La Caisse des Dépôts peut déréférencer les contrevenants et suspendre les paiements, après une procédure contradictoire, voire d’office dans certains cas.

 

Quelles sont les conséquences pour les entreprises de cette nouvelle réglementation ? Si vous avez des formateurs favoris dont les prestations sont prises en charge par le CPF, il est possible qu’à compter du 1er avril 2024, ils ne soient plus en mesure de délivrer leurs services. Dans le même temps, l’encadrement de la sous-traitance pourrait se traduire, dès lors que vous co-financez des formations CPF pour vos collaborateurs, par une amélioration des standards de service. C’est en tout cas l’un des objectifs de la mesure.

 

Reste à charge : un levier pour les entreprises

L’autre changement majeur de 2024 pour le CPF est l’arrivée du fameux « reste à charge ».

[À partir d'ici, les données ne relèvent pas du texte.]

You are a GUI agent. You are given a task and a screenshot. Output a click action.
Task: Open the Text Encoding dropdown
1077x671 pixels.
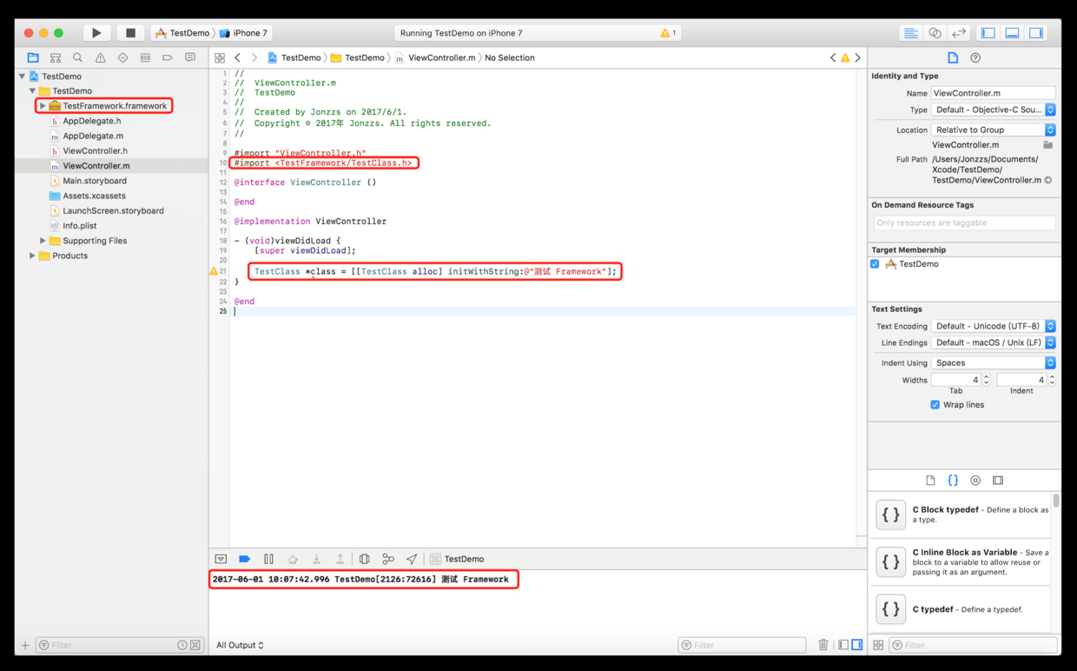point(993,327)
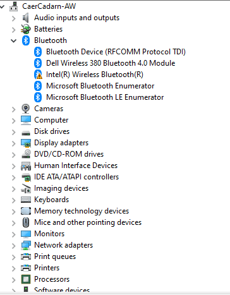Click the Mice and other pointing devices icon
This screenshot has width=230, height=295.
click(x=26, y=222)
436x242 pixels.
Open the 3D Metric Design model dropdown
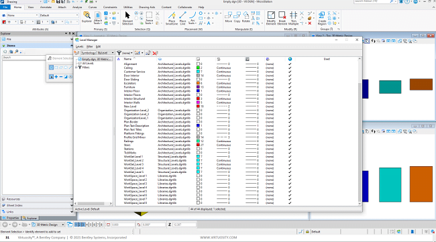click(x=48, y=225)
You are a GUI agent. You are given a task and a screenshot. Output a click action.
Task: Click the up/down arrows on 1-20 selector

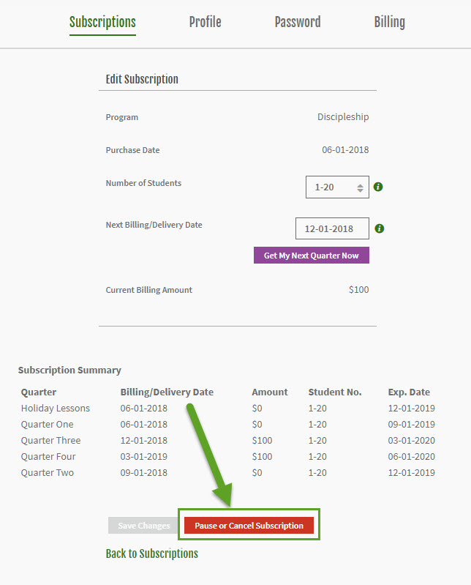click(360, 188)
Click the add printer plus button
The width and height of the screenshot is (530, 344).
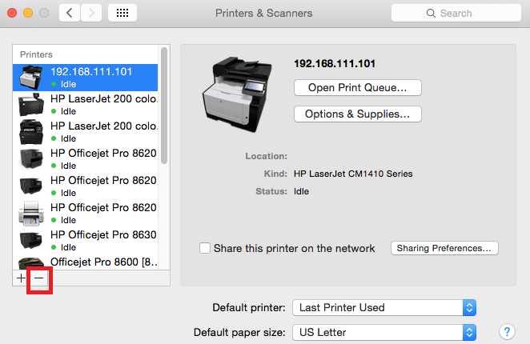[x=21, y=278]
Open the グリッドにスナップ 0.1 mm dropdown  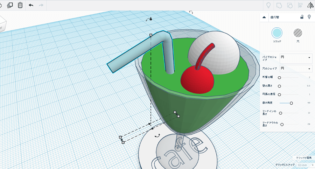point(303,164)
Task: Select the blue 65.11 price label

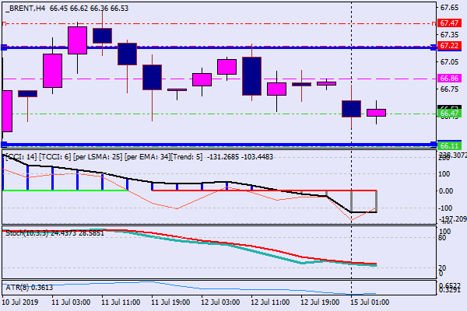Action: [449, 145]
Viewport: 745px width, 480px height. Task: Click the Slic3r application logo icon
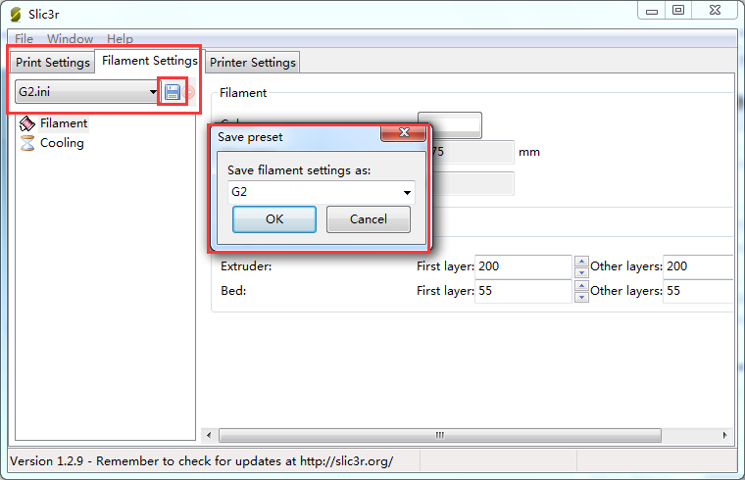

Le feuilleton CPF de l’année 2023

Le principe en a été posé par la loi des finances pour 2023, en date du 30 décembre 2022. Le code du Travail précise désormais que lorsqu’il mobilise son CPF, « le titulaire participe au financement de la formation ». Cette participation doit être précisée par décret, et peut prendre la forme d’un pourcentage plafonné ou d’une somme forfaitaire. Elle ne s’applique ni aux demandeurs d’emploi ni aux salariés quand l’employeur abonde le financement de la formation.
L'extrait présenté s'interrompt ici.